##### Provided records #####

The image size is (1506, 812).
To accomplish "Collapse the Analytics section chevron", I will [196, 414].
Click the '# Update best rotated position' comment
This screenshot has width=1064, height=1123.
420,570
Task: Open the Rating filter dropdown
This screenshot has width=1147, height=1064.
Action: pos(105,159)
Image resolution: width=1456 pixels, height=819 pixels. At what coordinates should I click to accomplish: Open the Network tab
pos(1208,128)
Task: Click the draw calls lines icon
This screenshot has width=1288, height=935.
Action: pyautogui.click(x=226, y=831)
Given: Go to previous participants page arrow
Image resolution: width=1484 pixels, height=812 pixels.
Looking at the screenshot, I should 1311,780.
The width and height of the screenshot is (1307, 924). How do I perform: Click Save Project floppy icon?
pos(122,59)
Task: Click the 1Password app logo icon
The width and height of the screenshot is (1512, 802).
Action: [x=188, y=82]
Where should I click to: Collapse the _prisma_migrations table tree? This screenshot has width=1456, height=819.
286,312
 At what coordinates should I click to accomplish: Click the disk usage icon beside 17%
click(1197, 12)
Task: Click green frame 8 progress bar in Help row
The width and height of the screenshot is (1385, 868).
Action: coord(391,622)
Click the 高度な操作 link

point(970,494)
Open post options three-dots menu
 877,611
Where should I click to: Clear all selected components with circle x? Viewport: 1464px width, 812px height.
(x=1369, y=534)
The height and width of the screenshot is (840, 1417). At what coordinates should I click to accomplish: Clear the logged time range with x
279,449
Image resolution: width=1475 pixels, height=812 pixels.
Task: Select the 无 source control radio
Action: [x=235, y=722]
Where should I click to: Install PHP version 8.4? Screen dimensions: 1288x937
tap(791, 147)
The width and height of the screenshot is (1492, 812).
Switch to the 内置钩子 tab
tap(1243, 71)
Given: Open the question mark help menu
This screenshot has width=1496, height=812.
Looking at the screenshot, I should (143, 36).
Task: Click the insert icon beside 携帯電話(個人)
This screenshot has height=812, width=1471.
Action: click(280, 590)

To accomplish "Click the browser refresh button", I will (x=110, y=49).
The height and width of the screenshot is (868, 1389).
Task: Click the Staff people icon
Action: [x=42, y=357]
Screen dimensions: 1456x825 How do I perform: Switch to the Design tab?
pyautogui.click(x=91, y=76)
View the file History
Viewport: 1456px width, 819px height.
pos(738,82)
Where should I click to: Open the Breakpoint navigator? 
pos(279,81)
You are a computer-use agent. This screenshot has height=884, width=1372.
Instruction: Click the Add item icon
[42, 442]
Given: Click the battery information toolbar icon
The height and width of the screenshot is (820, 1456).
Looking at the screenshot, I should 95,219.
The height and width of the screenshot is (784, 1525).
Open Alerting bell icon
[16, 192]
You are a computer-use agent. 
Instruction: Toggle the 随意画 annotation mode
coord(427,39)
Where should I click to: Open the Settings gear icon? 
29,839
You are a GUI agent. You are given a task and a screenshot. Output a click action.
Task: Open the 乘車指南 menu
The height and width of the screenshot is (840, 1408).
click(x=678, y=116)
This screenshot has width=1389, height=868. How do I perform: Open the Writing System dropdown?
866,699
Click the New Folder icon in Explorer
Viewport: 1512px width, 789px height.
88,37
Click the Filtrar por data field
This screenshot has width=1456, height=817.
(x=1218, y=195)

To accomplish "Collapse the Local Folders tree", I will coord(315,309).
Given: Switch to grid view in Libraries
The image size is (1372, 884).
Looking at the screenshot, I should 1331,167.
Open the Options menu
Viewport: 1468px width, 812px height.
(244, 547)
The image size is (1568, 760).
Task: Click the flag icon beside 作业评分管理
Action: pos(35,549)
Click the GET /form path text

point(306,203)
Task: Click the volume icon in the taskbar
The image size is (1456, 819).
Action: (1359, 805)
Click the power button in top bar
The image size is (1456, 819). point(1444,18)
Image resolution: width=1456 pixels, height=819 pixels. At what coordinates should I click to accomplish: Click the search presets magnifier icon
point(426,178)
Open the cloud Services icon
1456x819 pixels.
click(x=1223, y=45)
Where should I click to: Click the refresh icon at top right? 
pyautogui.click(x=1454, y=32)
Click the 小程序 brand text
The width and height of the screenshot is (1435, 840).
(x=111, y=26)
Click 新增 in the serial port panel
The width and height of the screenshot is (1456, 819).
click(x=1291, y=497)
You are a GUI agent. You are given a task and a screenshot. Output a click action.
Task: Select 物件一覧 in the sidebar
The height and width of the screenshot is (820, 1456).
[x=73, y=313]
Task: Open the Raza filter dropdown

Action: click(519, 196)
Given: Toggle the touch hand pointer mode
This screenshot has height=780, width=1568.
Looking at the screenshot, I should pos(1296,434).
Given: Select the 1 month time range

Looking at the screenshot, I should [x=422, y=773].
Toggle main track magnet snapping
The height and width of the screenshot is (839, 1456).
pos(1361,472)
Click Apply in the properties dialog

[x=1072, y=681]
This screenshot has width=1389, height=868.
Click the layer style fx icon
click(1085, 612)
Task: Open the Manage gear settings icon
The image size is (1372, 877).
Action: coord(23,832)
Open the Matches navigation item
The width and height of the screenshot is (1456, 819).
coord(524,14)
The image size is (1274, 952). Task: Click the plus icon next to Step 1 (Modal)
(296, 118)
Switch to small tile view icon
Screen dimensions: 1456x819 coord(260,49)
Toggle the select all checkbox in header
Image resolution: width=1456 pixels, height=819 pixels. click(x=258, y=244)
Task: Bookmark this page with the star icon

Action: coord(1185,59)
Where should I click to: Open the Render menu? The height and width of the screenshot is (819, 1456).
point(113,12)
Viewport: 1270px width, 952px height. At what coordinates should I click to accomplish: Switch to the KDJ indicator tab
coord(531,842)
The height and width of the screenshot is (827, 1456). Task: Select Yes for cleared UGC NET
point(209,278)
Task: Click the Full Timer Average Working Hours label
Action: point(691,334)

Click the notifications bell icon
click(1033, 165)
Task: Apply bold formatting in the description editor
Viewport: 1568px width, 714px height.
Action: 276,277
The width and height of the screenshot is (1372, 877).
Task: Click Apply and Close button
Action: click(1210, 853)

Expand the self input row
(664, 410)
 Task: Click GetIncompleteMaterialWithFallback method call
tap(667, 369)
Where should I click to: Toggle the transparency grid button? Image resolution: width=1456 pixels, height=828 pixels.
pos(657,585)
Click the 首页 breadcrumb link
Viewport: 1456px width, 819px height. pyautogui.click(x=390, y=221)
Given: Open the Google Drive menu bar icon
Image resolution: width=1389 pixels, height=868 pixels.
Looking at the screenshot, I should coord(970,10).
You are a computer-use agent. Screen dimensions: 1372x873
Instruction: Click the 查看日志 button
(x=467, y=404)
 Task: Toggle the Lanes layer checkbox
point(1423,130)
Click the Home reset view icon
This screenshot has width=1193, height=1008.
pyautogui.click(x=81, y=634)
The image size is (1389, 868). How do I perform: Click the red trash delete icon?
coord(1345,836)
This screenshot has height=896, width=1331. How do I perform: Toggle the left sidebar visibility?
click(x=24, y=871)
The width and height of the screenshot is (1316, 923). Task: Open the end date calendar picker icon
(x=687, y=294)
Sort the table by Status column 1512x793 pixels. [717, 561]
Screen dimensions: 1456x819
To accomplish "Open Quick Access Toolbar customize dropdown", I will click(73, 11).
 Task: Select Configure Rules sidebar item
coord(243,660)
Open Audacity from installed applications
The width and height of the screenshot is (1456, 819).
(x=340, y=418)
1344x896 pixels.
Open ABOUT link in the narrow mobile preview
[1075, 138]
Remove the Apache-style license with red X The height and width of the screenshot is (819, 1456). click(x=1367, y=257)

#####

### Task instructions
Nothing in the listing may be changed; retype it all exactly.

### Written solution
The image size is (1506, 812).
To accomplish "Collapse the Analytics section chevron", I will [196, 414].
Click the '# Update best rotated position' comment
This screenshot has width=1064, height=1123.
420,570
Task: Open the Rating filter dropdown
This screenshot has width=1147, height=1064.
Action: pos(105,159)
Image resolution: width=1456 pixels, height=819 pixels. At what coordinates should I click to accomplish: Open the Network tab
pos(1208,128)
Task: Click the draw calls lines icon
This screenshot has width=1288, height=935.
Action: pyautogui.click(x=226, y=831)
Given: Go to previous participants page arrow
Image resolution: width=1484 pixels, height=812 pixels.
Looking at the screenshot, I should 1311,780.
The width and height of the screenshot is (1307, 924). How do I perform: Click Save Project floppy icon?
pos(122,59)
Task: Click the 1Password app logo icon
The width and height of the screenshot is (1512, 802).
Action: [x=188, y=82]
Where should I click to: Collapse the _prisma_migrations table tree? This screenshot has width=1456, height=819.
286,312
 At what coordinates should I click to accomplish: Click the disk usage icon beside 17%
click(1197, 12)
Task: Click green frame 8 progress bar in Help row
The width and height of the screenshot is (1385, 868).
Action: coord(391,622)
Click the 高度な操作 link

point(970,494)
Open post options three-dots menu
 877,611
Where should I click to: Clear all selected components with circle x? Viewport: 1464px width, 812px height.
(x=1369, y=534)
The height and width of the screenshot is (840, 1417). At what coordinates should I click to accomplish: Clear the logged time range with x
279,449
Image resolution: width=1475 pixels, height=812 pixels.
Task: Select the 无 source control radio
Action: [x=235, y=722]
Where should I click to: Install PHP version 8.4? Screen dimensions: 1288x937
tap(791, 147)
The width and height of the screenshot is (1492, 812).
Switch to the 内置钩子 tab
tap(1243, 71)
Given: Open the question mark help menu
This screenshot has width=1496, height=812.
Looking at the screenshot, I should (143, 36).
Task: Click the insert icon beside 携帯電話(個人)
This screenshot has height=812, width=1471.
Action: click(280, 590)

To accomplish "Click the browser refresh button", I will (x=110, y=49).
The height and width of the screenshot is (868, 1389).
Task: Click the Staff people icon
Action: [x=42, y=357]
Screen dimensions: 1456x825 How do I perform: Switch to the Design tab?
pyautogui.click(x=91, y=76)
View the file History
Viewport: 1456px width, 819px height.
pos(738,82)
Where should I click to: Open the Breakpoint navigator? 
pos(279,81)
You are a computer-use agent. This screenshot has height=884, width=1372.
Instruction: Click the Add item icon
[42, 442]
Given: Click the battery information toolbar icon
The height and width of the screenshot is (820, 1456).
Looking at the screenshot, I should 95,219.
The height and width of the screenshot is (784, 1525).
Open Alerting bell icon
[16, 192]
You are a computer-use agent. 
Instruction: Toggle the 随意画 annotation mode
coord(427,39)
Where should I click to: Open the Settings gear icon? 
29,839
You are a GUI agent. You are given a task and a screenshot. Output a click action.
Task: Open the 乘車指南 menu
The height and width of the screenshot is (840, 1408).
click(x=678, y=116)
This screenshot has width=1389, height=868. How do I perform: Open the Writing System dropdown?
866,699
Click the New Folder icon in Explorer
Viewport: 1512px width, 789px height.
88,37
Click the Filtrar por data field
This screenshot has width=1456, height=817.
(x=1218, y=195)

To accomplish "Collapse the Local Folders tree", I will coord(315,309).
Given: Switch to grid view in Libraries
The image size is (1372, 884).
Looking at the screenshot, I should 1331,167.
Open the Options menu
Viewport: 1468px width, 812px height.
(244, 547)
The image size is (1568, 760).
Task: Click the flag icon beside 作业评分管理
Action: pos(35,549)
Click the GET /form path text

point(306,203)
Task: Click the volume icon in the taskbar
The image size is (1456, 819).
Action: (1359, 805)
Click the power button in top bar
The image size is (1456, 819). point(1444,18)
Image resolution: width=1456 pixels, height=819 pixels. At what coordinates should I click to accomplish: Click the search presets magnifier icon
point(426,178)
Open the cloud Services icon
1456x819 pixels.
click(x=1223, y=45)
Where should I click to: Click the refresh icon at top right? 
pyautogui.click(x=1454, y=32)
Click the 小程序 brand text
The width and height of the screenshot is (1435, 840).
(x=111, y=26)
Click 新增 in the serial port panel
The width and height of the screenshot is (1456, 819).
click(x=1291, y=497)
You are a GUI agent. You are given a task and a screenshot. Output a click action.
Task: Select 物件一覧 in the sidebar
The height and width of the screenshot is (820, 1456).
[x=73, y=313]
Task: Open the Raza filter dropdown

Action: click(519, 196)
Given: Toggle the touch hand pointer mode
This screenshot has height=780, width=1568.
Looking at the screenshot, I should pos(1296,434).
Given: Select the 1 month time range

Looking at the screenshot, I should [x=422, y=773].
Toggle main track magnet snapping
The height and width of the screenshot is (839, 1456).
pos(1361,472)
Click Apply in the properties dialog

[x=1072, y=681]
This screenshot has width=1389, height=868.
Click the layer style fx icon
click(1085, 612)
Task: Open the Manage gear settings icon
The image size is (1372, 877).
Action: coord(23,832)
Open the Matches navigation item
The width and height of the screenshot is (1456, 819).
coord(524,14)
The image size is (1274, 952). Task: Click the plus icon next to Step 1 (Modal)
(296, 118)
Switch to small tile view icon
Screen dimensions: 1456x819 coord(260,49)
Toggle the select all checkbox in header
Image resolution: width=1456 pixels, height=819 pixels. click(x=258, y=244)
Task: Bookmark this page with the star icon

Action: coord(1185,59)
Where should I click to: Open the Render menu? The height and width of the screenshot is (819, 1456).
point(113,12)
Viewport: 1270px width, 952px height. At what coordinates should I click to accomplish: Switch to the KDJ indicator tab
coord(531,842)
The height and width of the screenshot is (827, 1456). Task: Select Yes for cleared UGC NET
point(209,278)
Task: Click the Full Timer Average Working Hours label
Action: point(691,334)

Click the notifications bell icon
click(1033, 165)
Task: Apply bold formatting in the description editor
Viewport: 1568px width, 714px height.
Action: 276,277
The width and height of the screenshot is (1372, 877).
Task: Click Apply and Close button
Action: click(1210, 853)

Expand the self input row
(664, 410)
 Task: Click GetIncompleteMaterialWithFallback method call
tap(667, 369)
Where should I click to: Toggle the transparency grid button? Image resolution: width=1456 pixels, height=828 pixels.
pos(657,585)
Click the 首页 breadcrumb link
Viewport: 1456px width, 819px height. pyautogui.click(x=390, y=221)
Given: Open the Google Drive menu bar icon
Image resolution: width=1389 pixels, height=868 pixels.
Looking at the screenshot, I should coord(970,10).
You are a computer-use agent. Screen dimensions: 1372x873
Instruction: Click the 查看日志 button
(x=467, y=404)
 Task: Toggle the Lanes layer checkbox
point(1423,130)
Click the Home reset view icon
This screenshot has width=1193, height=1008.
pyautogui.click(x=81, y=634)
The image size is (1389, 868). How do I perform: Click the red trash delete icon?
coord(1345,836)
This screenshot has height=896, width=1331. How do I perform: Toggle the left sidebar visibility?
click(x=24, y=871)
The width and height of the screenshot is (1316, 923). Task: Open the end date calendar picker icon
(x=687, y=294)
Sort the table by Status column 1512x793 pixels. [717, 561]
Screen dimensions: 1456x819
To accomplish "Open Quick Access Toolbar customize dropdown", I will click(73, 11).
 Task: Select Configure Rules sidebar item
coord(243,660)
Open Audacity from installed applications
The width and height of the screenshot is (1456, 819).
(x=340, y=418)
1344x896 pixels.
Open ABOUT link in the narrow mobile preview
[1075, 138]
Remove the Apache-style license with red X The height and width of the screenshot is (819, 1456). click(x=1367, y=257)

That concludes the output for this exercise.